== Material for this exercise ==

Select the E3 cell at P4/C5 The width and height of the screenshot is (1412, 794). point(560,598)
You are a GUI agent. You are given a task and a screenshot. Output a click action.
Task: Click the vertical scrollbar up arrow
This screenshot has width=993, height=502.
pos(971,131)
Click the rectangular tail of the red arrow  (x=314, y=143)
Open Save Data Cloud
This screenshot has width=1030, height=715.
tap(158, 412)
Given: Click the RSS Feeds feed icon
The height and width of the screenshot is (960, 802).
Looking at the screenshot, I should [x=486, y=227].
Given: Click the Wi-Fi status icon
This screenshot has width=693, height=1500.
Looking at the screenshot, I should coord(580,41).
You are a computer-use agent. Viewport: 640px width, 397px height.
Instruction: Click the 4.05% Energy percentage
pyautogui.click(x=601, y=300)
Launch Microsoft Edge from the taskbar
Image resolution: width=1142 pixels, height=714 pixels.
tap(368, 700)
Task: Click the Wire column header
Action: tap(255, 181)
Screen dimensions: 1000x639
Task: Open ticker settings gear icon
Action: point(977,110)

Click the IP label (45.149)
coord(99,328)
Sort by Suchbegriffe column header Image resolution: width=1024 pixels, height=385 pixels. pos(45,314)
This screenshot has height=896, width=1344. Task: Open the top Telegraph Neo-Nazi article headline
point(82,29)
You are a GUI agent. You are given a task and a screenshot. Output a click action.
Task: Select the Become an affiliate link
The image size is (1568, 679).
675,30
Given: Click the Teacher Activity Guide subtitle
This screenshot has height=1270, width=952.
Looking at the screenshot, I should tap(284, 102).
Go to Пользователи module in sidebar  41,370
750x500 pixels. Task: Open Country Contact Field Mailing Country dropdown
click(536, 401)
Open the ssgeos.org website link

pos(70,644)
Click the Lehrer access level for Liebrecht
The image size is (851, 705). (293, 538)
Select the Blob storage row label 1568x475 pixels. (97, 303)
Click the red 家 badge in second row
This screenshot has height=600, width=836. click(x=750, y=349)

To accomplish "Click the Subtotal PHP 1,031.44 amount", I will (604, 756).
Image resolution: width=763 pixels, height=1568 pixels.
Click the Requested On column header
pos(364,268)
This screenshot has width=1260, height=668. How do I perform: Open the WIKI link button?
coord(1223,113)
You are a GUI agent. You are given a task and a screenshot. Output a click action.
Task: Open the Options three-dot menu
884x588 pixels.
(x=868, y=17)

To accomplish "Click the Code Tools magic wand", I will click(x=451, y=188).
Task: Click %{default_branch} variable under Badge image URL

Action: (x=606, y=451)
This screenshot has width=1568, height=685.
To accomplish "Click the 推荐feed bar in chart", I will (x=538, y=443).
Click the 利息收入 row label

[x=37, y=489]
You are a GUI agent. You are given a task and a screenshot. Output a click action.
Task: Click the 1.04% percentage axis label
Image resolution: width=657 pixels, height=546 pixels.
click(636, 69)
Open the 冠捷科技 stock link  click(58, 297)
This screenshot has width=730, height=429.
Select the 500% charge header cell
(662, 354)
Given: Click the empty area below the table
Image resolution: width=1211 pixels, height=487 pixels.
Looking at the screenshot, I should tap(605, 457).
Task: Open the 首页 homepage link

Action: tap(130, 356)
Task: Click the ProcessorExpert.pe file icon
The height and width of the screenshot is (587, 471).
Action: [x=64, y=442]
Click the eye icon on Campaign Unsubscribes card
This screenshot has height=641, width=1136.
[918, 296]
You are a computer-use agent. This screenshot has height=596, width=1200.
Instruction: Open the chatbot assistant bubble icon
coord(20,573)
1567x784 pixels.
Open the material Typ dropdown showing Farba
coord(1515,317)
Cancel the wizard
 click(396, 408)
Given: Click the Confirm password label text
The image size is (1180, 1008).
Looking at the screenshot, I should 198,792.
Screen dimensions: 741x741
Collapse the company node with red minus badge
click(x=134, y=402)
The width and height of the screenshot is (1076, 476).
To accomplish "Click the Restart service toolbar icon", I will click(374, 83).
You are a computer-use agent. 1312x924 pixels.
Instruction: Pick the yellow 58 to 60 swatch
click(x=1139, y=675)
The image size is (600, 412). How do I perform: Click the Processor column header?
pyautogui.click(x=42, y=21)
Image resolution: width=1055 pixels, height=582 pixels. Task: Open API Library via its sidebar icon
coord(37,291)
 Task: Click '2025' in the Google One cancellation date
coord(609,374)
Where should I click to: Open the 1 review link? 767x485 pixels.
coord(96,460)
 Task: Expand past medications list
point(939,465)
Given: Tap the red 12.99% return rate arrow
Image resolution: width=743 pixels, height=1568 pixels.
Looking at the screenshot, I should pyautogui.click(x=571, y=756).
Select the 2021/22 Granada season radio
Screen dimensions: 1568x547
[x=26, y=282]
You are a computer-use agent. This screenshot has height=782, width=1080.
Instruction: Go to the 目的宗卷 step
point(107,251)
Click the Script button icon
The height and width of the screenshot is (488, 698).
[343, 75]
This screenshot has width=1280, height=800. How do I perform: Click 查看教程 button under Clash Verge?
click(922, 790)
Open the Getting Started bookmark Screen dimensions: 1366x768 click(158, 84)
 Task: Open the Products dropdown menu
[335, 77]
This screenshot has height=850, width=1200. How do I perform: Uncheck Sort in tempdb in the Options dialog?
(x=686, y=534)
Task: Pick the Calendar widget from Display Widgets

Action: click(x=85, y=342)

===

**Requirement**: Starting at the first line and ending at the last, restate the material word for word.

**Solution**:
Select the E3 cell at P4/C5 The width and height of the screenshot is (1412, 794). point(560,598)
You are a GUI agent. You are given a task and a screenshot. Output a click action.
Task: Click the vertical scrollbar up arrow
This screenshot has width=993, height=502.
pos(971,131)
Click the rectangular tail of the red arrow  (x=314, y=143)
Open Save Data Cloud
This screenshot has width=1030, height=715.
tap(158, 412)
Given: Click the RSS Feeds feed icon
The height and width of the screenshot is (960, 802).
Looking at the screenshot, I should [x=486, y=227].
Given: Click the Wi-Fi status icon
This screenshot has width=693, height=1500.
Looking at the screenshot, I should coord(580,41).
You are a computer-use agent. Viewport: 640px width, 397px height.
Instruction: Click the 4.05% Energy percentage
pyautogui.click(x=601, y=300)
Launch Microsoft Edge from the taskbar
Image resolution: width=1142 pixels, height=714 pixels.
tap(368, 700)
Task: Click the Wire column header
Action: tap(255, 181)
Screen dimensions: 1000x639
Task: Open ticker settings gear icon
Action: point(977,110)

Click the IP label (45.149)
coord(99,328)
Sort by Suchbegriffe column header Image resolution: width=1024 pixels, height=385 pixels. pos(45,314)
This screenshot has height=896, width=1344. Task: Open the top Telegraph Neo-Nazi article headline
point(82,29)
You are a GUI agent. You are given a task and a screenshot. Output a click action.
Task: Select the Become an affiliate link
The image size is (1568, 679).
675,30
Given: Click the Teacher Activity Guide subtitle
This screenshot has height=1270, width=952.
Looking at the screenshot, I should tap(284, 102).
Go to Пользователи module in sidebar  41,370
750x500 pixels. Task: Open Country Contact Field Mailing Country dropdown
click(536, 401)
Open the ssgeos.org website link

pos(70,644)
Click the Lehrer access level for Liebrecht
The image size is (851, 705). (293, 538)
Select the Blob storage row label 1568x475 pixels. (97, 303)
Click the red 家 badge in second row
This screenshot has height=600, width=836. click(x=750, y=349)

To accomplish "Click the Subtotal PHP 1,031.44 amount", I will (604, 756).
Image resolution: width=763 pixels, height=1568 pixels.
Click the Requested On column header
pos(364,268)
This screenshot has width=1260, height=668. How do I perform: Open the WIKI link button?
coord(1223,113)
You are a GUI agent. You are given a task and a screenshot. Output a click action.
Task: Open the Options three-dot menu
884x588 pixels.
(x=868, y=17)

To accomplish "Click the Code Tools magic wand", I will click(x=451, y=188).
Task: Click %{default_branch} variable under Badge image URL

Action: (x=606, y=451)
This screenshot has width=1568, height=685.
To accomplish "Click the 推荐feed bar in chart", I will (x=538, y=443).
Click the 利息收入 row label

[x=37, y=489]
You are a GUI agent. You are given a task and a screenshot. Output a click action.
Task: Click the 1.04% percentage axis label
Image resolution: width=657 pixels, height=546 pixels.
click(636, 69)
Open the 冠捷科技 stock link  click(58, 297)
This screenshot has width=730, height=429.
Select the 500% charge header cell
(662, 354)
Given: Click the empty area below the table
Image resolution: width=1211 pixels, height=487 pixels.
Looking at the screenshot, I should tap(605, 457).
Task: Open the 首页 homepage link

Action: tap(130, 356)
Task: Click the ProcessorExpert.pe file icon
The height and width of the screenshot is (587, 471).
Action: [x=64, y=442]
Click the eye icon on Campaign Unsubscribes card
This screenshot has height=641, width=1136.
[918, 296]
You are a computer-use agent. This screenshot has height=596, width=1200.
Instruction: Open the chatbot assistant bubble icon
coord(20,573)
1567x784 pixels.
Open the material Typ dropdown showing Farba
coord(1515,317)
Cancel the wizard
 click(396, 408)
Given: Click the Confirm password label text
The image size is (1180, 1008).
Looking at the screenshot, I should 198,792.
Screen dimensions: 741x741
Collapse the company node with red minus badge
click(x=134, y=402)
The width and height of the screenshot is (1076, 476).
To accomplish "Click the Restart service toolbar icon", I will click(374, 83).
You are a computer-use agent. 1312x924 pixels.
Instruction: Pick the yellow 58 to 60 swatch
click(x=1139, y=675)
The image size is (600, 412). How do I perform: Click the Processor column header?
pyautogui.click(x=42, y=21)
Image resolution: width=1055 pixels, height=582 pixels. Task: Open API Library via its sidebar icon
coord(37,291)
 Task: Click '2025' in the Google One cancellation date
coord(609,374)
Where should I click to: Open the 1 review link? 767x485 pixels.
coord(96,460)
 Task: Expand past medications list
point(939,465)
Given: Tap the red 12.99% return rate arrow
Image resolution: width=743 pixels, height=1568 pixels.
Looking at the screenshot, I should pyautogui.click(x=571, y=756).
Select the 2021/22 Granada season radio
Screen dimensions: 1568x547
[x=26, y=282]
You are a computer-use agent. This screenshot has height=782, width=1080.
Instruction: Go to the 目的宗卷 step
point(107,251)
Click the Script button icon
The height and width of the screenshot is (488, 698).
[343, 75]
This screenshot has width=1280, height=800. How do I perform: Click 查看教程 button under Clash Verge?
click(922, 790)
Open the Getting Started bookmark Screen dimensions: 1366x768 click(158, 84)
 Task: Open the Products dropdown menu
[335, 77]
This screenshot has height=850, width=1200. How do I perform: Uncheck Sort in tempdb in the Options dialog?
(x=686, y=534)
Task: Pick the Calendar widget from Display Widgets

Action: click(x=85, y=342)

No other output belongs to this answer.